One Egyptian analyst said it was probably the work of local Islamic extremists loosely connected to Osama bin Laden, who had warned in a new audio tape released on Sunday of a long war with what he called a Crusader-Zionist campaign against Islam.

''I believe this is the work of small local cells connected with Al Qaeda," Amr Shoubaki, an expert on Islamist groups at the Al Ahram Center for Strategic and Political Studies in Cairo, said in a television interview.

''Their goal is to damage the Egyptian economy and to express anger and frustration at the arrest by the Egyptian authorities of 4,000 people since the attacks in Taba and Sharm el Sheikh," Shoubaki said. ''There is a mushrooming of cells in Sinai. Their main goal is revenge."

Egypt relies heavily on foreign tourism and is one of the world's most popular holiday destinations. British Prime Minister Tony Blair and his family have taken their Christmas vacation in Sharm el-Sheikh for the past four years.

The Egyptian tourism industry was badly hit when Islamic terrorists opened fire on a group of foreign holidaymakers in Luxor in November 1997, killing 71 people, but had shown signs of recovery.

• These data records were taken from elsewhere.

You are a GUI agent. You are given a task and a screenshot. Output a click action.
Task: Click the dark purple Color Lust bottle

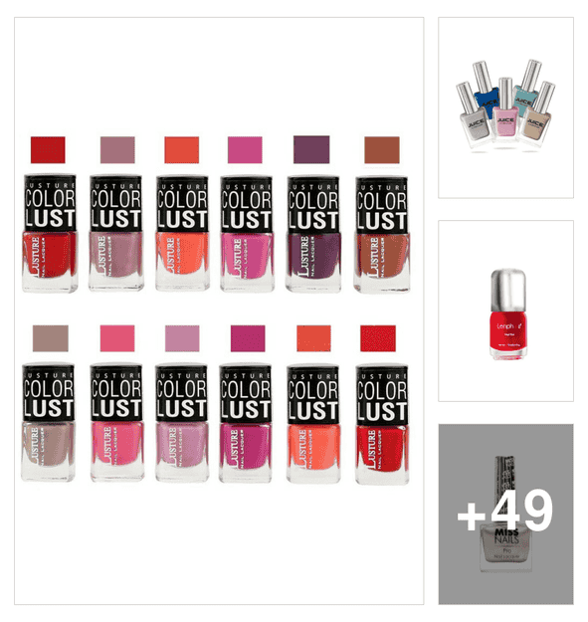click(313, 234)
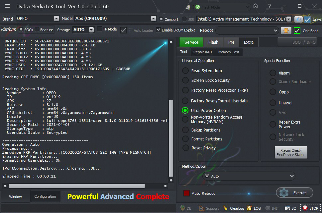Expand the Method/Option Auto dropdown
The width and height of the screenshot is (322, 213).
[x=292, y=176]
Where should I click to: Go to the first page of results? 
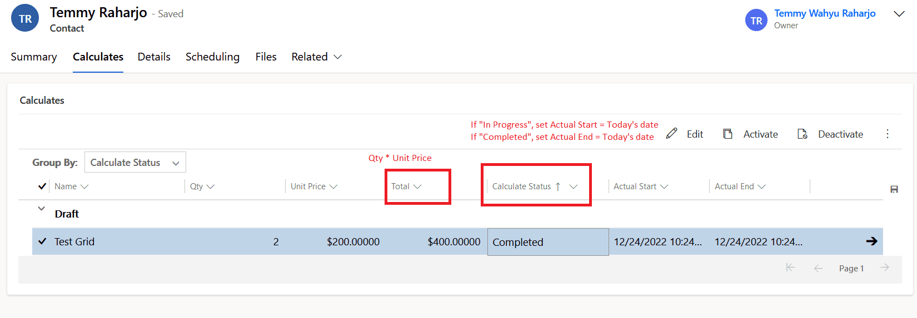(x=790, y=268)
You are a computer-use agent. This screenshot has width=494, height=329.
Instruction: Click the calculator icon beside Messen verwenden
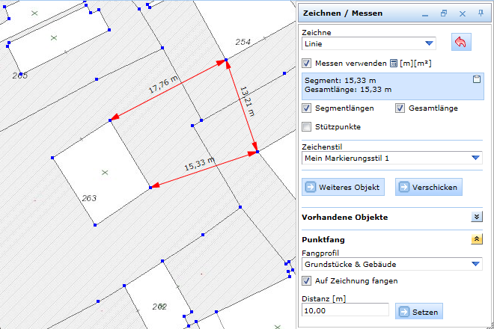click(x=394, y=64)
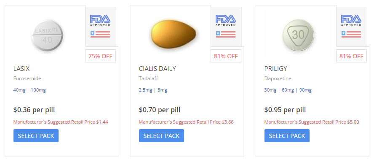Click the US flag icon on Lasix card

[100, 34]
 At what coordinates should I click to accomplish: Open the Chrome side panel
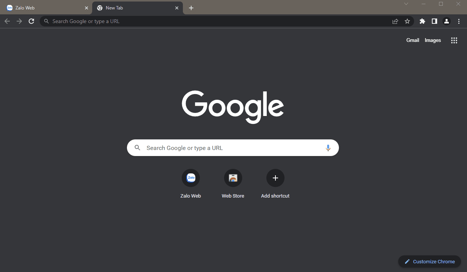pyautogui.click(x=434, y=21)
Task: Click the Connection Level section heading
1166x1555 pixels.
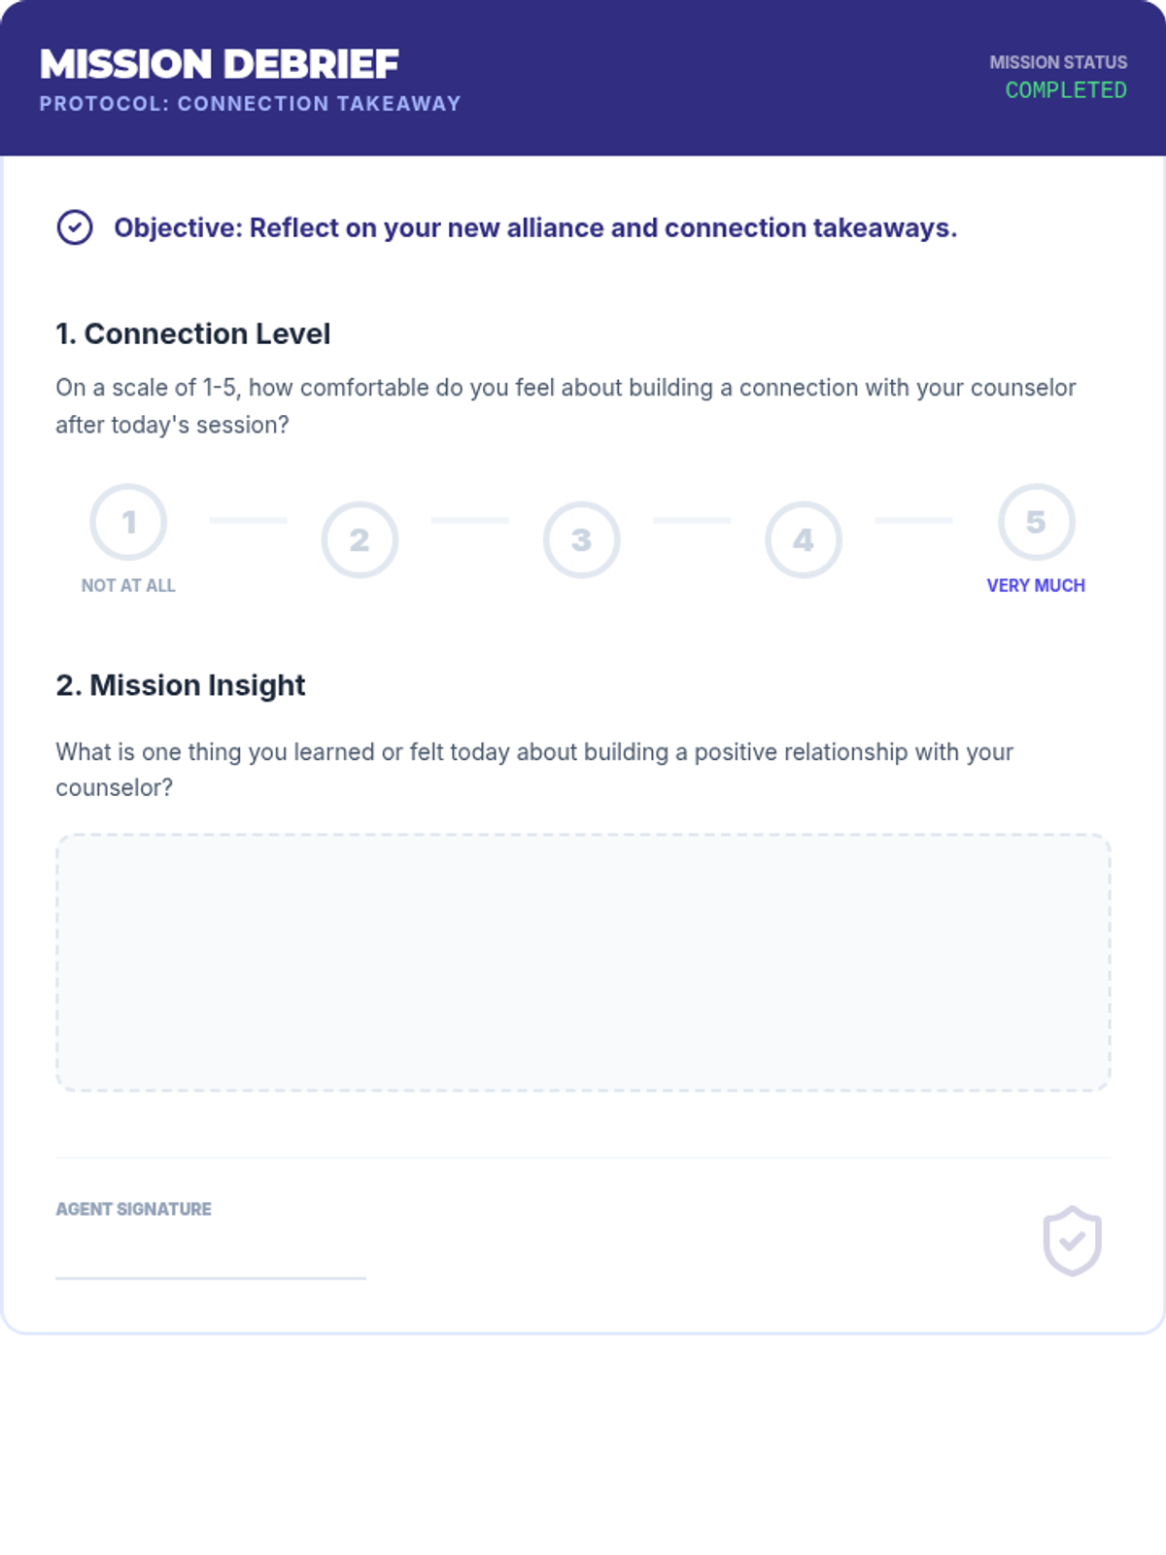Action: click(192, 333)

The latest bombings came only five days after Egyptian authorities announced the dramatic discovery and arrest of a large Islamic terror cell.

''Security forces recently arrested 22 people who were active in the secret organization called al-Taifa al-Mansur [The Victorious Sect]. The terror activists were arrested in various neighborhoods in Cairo and south of the Egyptian capital," the Egyptian interior ministry announced in a statement broadcast April 19 on state television.

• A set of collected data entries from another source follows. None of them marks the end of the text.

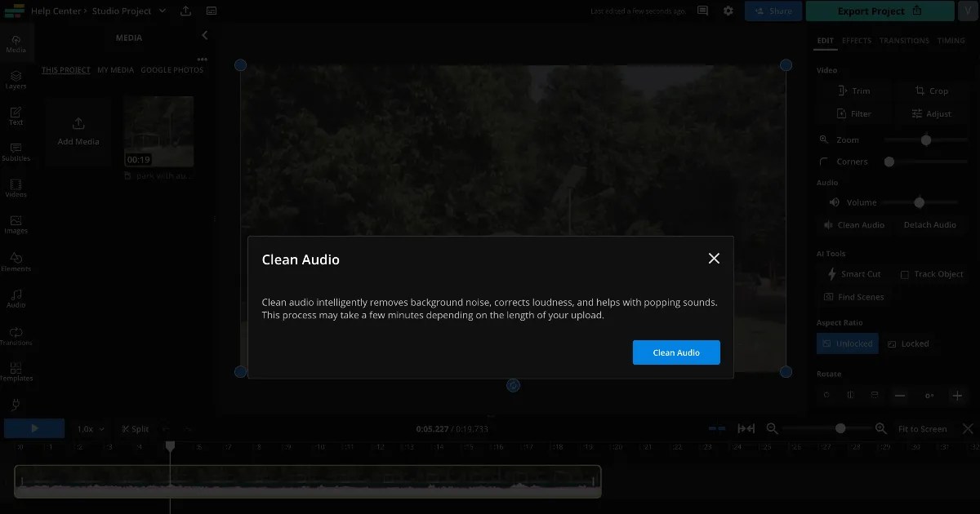Open the Transitions panel in the sidebar

tap(16, 335)
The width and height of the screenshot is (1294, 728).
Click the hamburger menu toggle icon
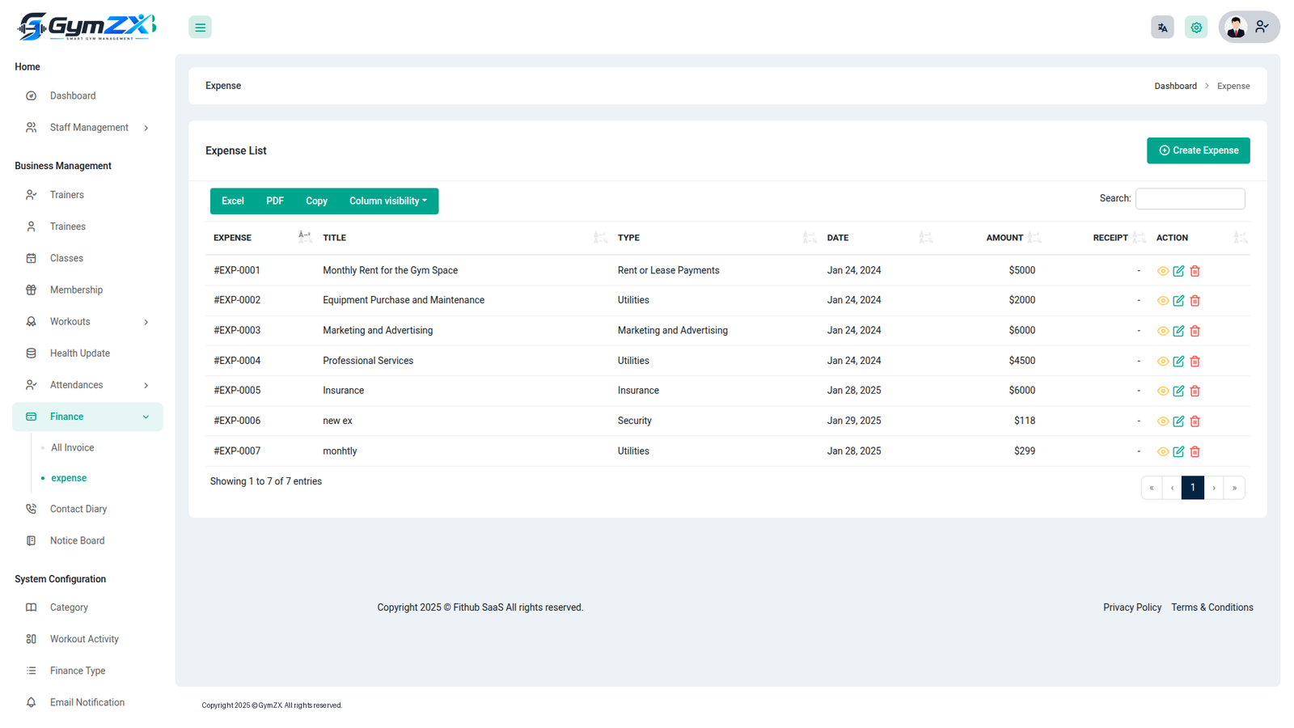(200, 28)
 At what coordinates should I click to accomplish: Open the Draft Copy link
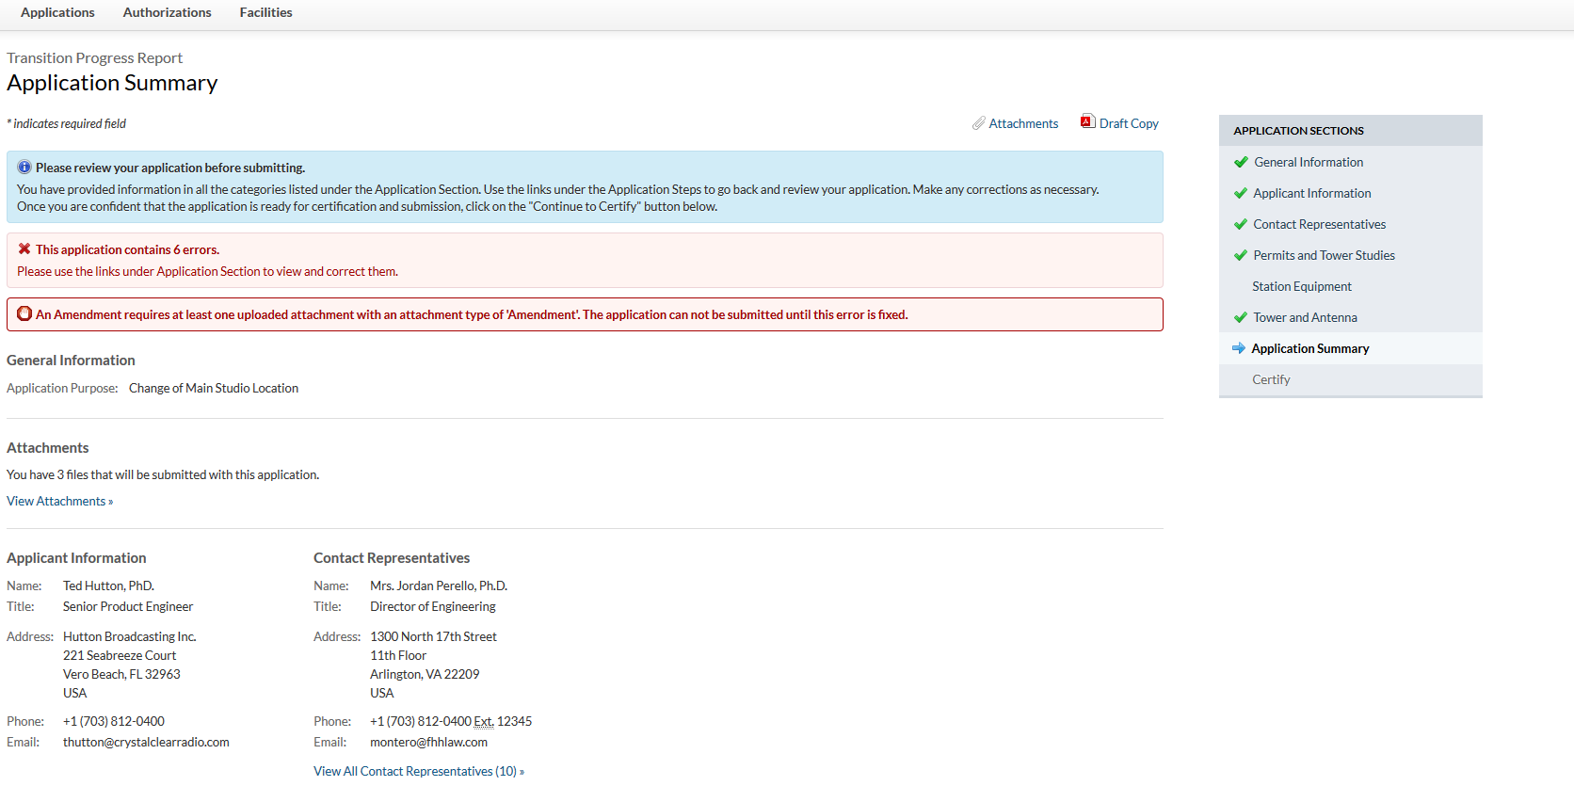click(1129, 123)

''The accused planned to carry out terrorist operations against tourism sites, a strike against the natural gas pipeline around Cairo, and other sensitive sites through the placing of devices. They also examined the possibility of striking Muslim religious figures and Copts, as well as youths in entertainment districts. The heads of the organizations communicated with foreign elements in order to train activists abroad," said the statement.

Israeli military analyst Zeev Schiff, writing on the website of the Hebrew-language daily Haaretz, said yesterday's attacks illustrated Egypt's failure to halt Al Qaeda activity in the Sinai wilderness.

''The radical Islamic terror organization clearly continues to operate adjacent to the border with Israel," wrote Schiff. ''It also smuggles explosive material from the same area. It emerged recently that Al-Qaeda is also trying to set up a base in the Gaza Strip so as to infiltrate from there into Israel to carry out attacks."

Shalom Cohen, the Israeli ambassador to Egypt, said there were no Israelis among the dead, probably because the blasts came several days after the end of the Passover holiday, when an estimated 25,000 Israeli tourists traveled to Sinai despite previous attacks and a stark warning from Danny Arditi, head of the Israeli Government Counter-Terrorism Bureau, that there was intelligence indicating impending attacks or kidnappings.

''The warnings in our hands lead to small organizations affiliated with Al Qaeda in one way or another," Arditi told the Israeli news website Ynet. ''A month ago we issued a travel warning to Israelis against traveling to Egypt, including Sinai, following relatively reliable intelligence on intentions to carry out terror attacks against foreign and Israeli tourists."

Following the blasts, emergency services in the Israeli resort of Eilat were placed on alert and the border with Egypt was closed. Acting Israeli Prime Minister Ehud Olmert telephoned Mubarak to express condolences and offer logistical support.